TASK SET →
1. In the executive director's column on Poland, list the kinds of leaders that the column says "are all gone."
2. Reproduce word for word the stretch of the executive director's column on Poland from "Poland’s loss today" through "of their comrades.".
3. Extend the executive director's column on the Smolensk plane crash, beginning right after its final sentence.

PASSAGE SHOWN →
Friday, April 16, 2010

Executive Director's Column

April 16
Washington, DC

Poland

The plane crash in Smolensk, Russia killing President Lech and First Lady Maria Kaczynski is sad and unbelievable. The political, military, parliamentary, financial, and academic leaders are all gone. My immediate thought on April 10th was to call Ambassador Ashe, our past President and former Knoxville Mayor. He said it would be in this country as if Air Force One, loaded with our leadership, crashed and killed them all. He is right.

Poland’s loss today devastates the Polish people because the place of the plane crash where the national elite died, Smolensk, Russia, is less than twenty miles from the Katyn Woods where starting on April 4, 1940, 22,000 of the Polish national elite were killed seventy years ago. These were not only soldiers. Doctors, clergy, professors, business leaders, the national elite leadership were shot individually by Russian secret police with a bullet in the back of the head. Thousands were shot on the edges of open pits and fell dead on top of their comrades.

ENTRIES PROVIDED →
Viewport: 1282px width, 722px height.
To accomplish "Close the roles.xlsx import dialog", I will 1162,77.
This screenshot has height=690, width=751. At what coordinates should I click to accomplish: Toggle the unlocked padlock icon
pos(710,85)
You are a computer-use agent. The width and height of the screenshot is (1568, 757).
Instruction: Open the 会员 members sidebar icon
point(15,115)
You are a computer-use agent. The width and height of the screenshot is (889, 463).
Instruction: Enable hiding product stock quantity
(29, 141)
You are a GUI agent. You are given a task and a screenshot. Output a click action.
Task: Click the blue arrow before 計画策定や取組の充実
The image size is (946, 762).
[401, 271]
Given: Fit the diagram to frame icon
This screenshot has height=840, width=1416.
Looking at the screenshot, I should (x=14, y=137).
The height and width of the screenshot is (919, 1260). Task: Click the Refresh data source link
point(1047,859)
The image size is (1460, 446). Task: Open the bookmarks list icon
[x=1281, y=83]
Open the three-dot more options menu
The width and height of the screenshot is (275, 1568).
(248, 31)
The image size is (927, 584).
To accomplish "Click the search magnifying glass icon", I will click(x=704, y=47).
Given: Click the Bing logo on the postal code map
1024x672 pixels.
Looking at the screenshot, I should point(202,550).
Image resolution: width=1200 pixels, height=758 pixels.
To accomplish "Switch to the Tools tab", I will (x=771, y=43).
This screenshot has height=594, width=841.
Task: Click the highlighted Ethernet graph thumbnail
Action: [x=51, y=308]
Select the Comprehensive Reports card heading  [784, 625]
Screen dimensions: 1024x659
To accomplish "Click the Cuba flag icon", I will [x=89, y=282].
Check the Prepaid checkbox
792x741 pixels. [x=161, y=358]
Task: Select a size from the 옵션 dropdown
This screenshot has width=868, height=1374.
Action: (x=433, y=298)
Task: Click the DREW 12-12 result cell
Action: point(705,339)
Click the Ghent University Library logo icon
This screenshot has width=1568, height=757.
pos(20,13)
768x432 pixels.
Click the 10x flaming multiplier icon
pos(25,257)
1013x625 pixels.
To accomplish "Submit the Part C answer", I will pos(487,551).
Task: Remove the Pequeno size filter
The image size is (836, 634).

OUTPUTS IN ORDER →
1.
- Political
- Military
- Parliamentary
- Financial
- Academic

2.
Poland’s loss today devastates the Polish people because the place of the plane crash where the national elite died, Smolensk, Russia, is less than twenty miles from the Katyn Woods where starting on April 4, 1940, 22,000 of the Polish national elite were killed seventy years ago. These were not only soldiers. Doctors, clergy, professors, business leaders, the national elite leadership were shot individually by Russian secret police with a bullet in the back of the head. Thousands were shot on the edges of open pits and fell dead on top of their comrades.

3.
Once again, the national elite leadership of the Polish people are taken away - instantly. The young and the old grieve together, but the old grieve deeper because their dynamic and precious leaders have been killed, twice now in the same place, only twelve miles apart in the month of April.

The other person who perished was Anna Walentynowicz. She was the “Rosa Parks” of the rebellion at the Gdansk shipyard in August of 1980. She was a crane operator, and when she wasn’t operating the crane she was handing out unofficial union newspapers. Her firing was the defining moment that jolted the workers to strike and lead the way to the legalization of Solidarity, the first trade union in the communist bloc. At the same time, Lech Kaczynski was a law student and advisor to Solidarity. When the communists cracked down with the martial law, both Ms. Walentynowicz and Mr. Kaczynski were jailed without a trial. Afterwards, throughout the 80’s the two of them worked with thousands in underground resistance. In the new Democratic Poland Kaczynski would go on to become President and she was an outside critic.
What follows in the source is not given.